がん、白血病、細菌感染症(敗血症)など重篤な病気によって、血栓を作る反応のスイッチが入ってしまい、全身に血栓が生じる病気があり、播種性血管内凝固症候群(DIC)と呼ばれます。DICになると全身の血管に小さな血液のかたまり(微小血栓)が無数に生じて、細い血管が詰まって血流が妨げられるため酸素や栄養などが組織に届かなくなり、腎臓や肺などの重要臓器に障害を起こして多臓器不全という状態になり、生命の危険に陥ります。

それだけではなく、本来必要でないところで血が固まるため、血栓を抑える反応(凝固制御因子や線溶系)が活発になりすぎたり、本当に必要なところでは血栓を作る材料(因子)が不足したりして、全身で出血が止まらなくなります。血栓ができたり出血が止まらなくなったりが同時に多発するため治療がますます困難になる、予後の悪い状態です。

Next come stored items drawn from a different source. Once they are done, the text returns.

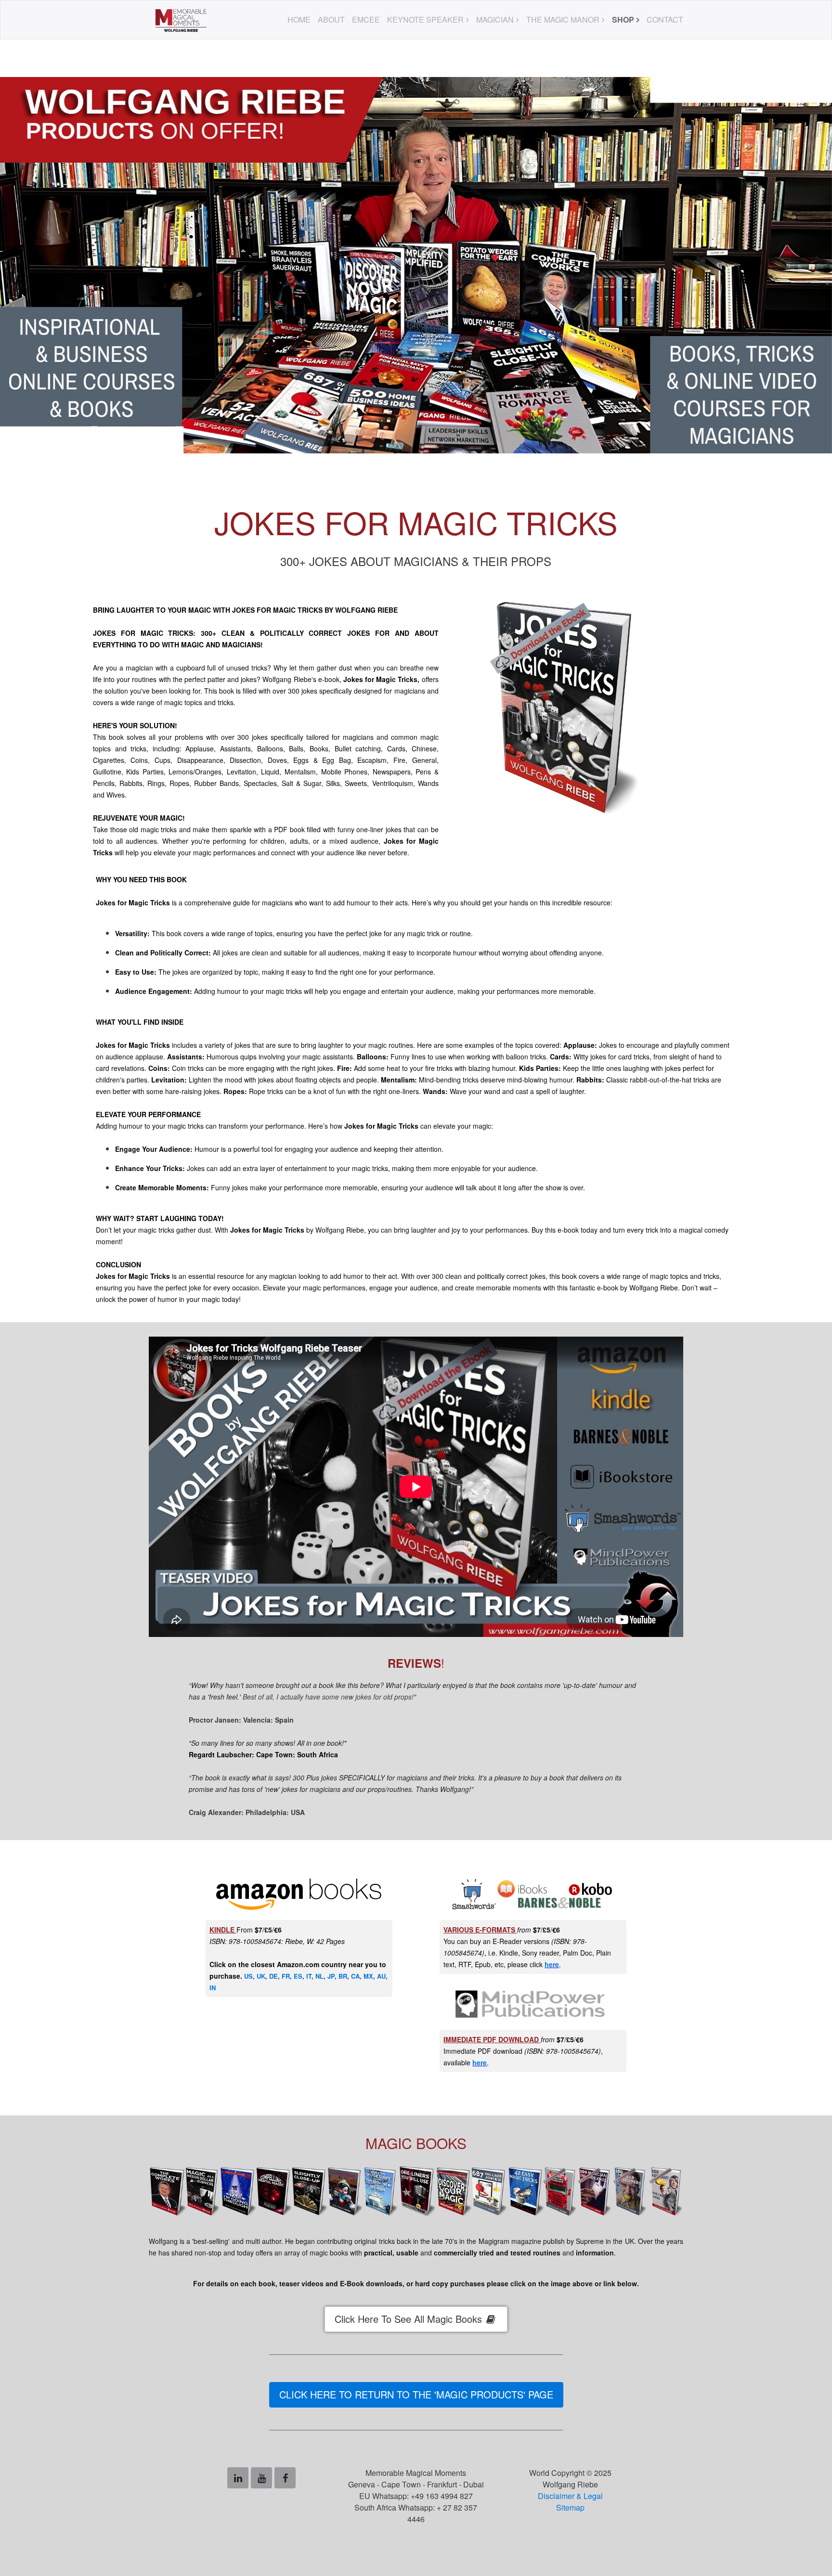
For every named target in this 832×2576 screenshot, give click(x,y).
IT (309, 1976)
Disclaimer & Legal (570, 2495)
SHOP (623, 19)
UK (261, 1976)
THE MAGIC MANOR (562, 19)
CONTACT (665, 19)
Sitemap (570, 2507)
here (552, 1964)
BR (342, 1976)
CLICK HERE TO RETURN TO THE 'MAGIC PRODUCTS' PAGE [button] (416, 2394)
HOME (299, 19)
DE (273, 1976)
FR (286, 1976)
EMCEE (366, 19)
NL (319, 1976)
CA (355, 1976)
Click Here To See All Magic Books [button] (410, 2319)
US (248, 1976)
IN (212, 1987)
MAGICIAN (495, 19)
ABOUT (331, 19)
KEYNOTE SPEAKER (425, 19)
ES (298, 1976)
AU (381, 1976)
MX (368, 1976)
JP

コロナウイルス感染が重症化するときには、免疫の暴走(サイトカインストーム)が絡んでいるということがわかってきました。サイトカインストームが起きると血栓を作る反応が刺激されてしまい、全身の血管で血栓が誘発されることが予後を悪化させる一因と考えられ、タイミング良く適切な抗血栓療法を行うことによって予後を改善出来ることも報告されています。

抗血栓薬(血をさらさらにする薬)の種類と特徴

飲み薬として使われる「血をさらさらにする薬」と呼ばれる薬は抗血小板薬抗凝固薬に分けられ、抗凝固薬には昔からあるワーファリンと近年使われるようになった直接経口抗凝固薬(DOAC)があります(下の表参照)。抗血小板薬よりも抗凝固薬の方が作用が強力で出血などの副作用もおこりやくなります。血流が速いところ(動脈硬化)の血栓予防には抗血小板薬が有効で(上図の右半分)、血流が遅いところ(心房細動や弁膜症で血流が乱れた場合や静脈)に出来る血栓には抗凝固薬が必要です(上図の左半分)。

「血をさらさらにする薬を飲んでいる人は納豆を食べてはいけない」と言われることがありますが、これはワーファリンだけの話です。ワーファリンはビタミンKの作用を阻害することによって、抗凝固作用を発揮しますので、ビタミンKを多く含む食品(納豆やクロレラ、青汁)を避ける必要があります。最近では多くの病気でワーファリンの代わりにDOACを用いることで、より安全かつ有効に治療できることが示されており、ワーファリンを使う患者さんは減ってきました。DOACの場合、納豆を食べても問題ありません

これらの薬を飲んでいる場合、怪我をすると血が止まりにくくなるので注意が必要ですが、よほどの大怪我でなければしっかり圧迫すると止まりますので、怖がる必要はありません。手術や胃カメラなどの検査、抜歯などの処置の際には、場合によっては休薬が必要ですので、担当医の指示に従って下さい。

コレステロールや中性脂肪の治療薬と「血をさらさらにする薬」がよく混同されますが、イコサペント酸エチル(EPA、いわゆるイワシの脂)以外の薬には抗血栓作用はありませんので、手術などの際にも休薬の必要はありません。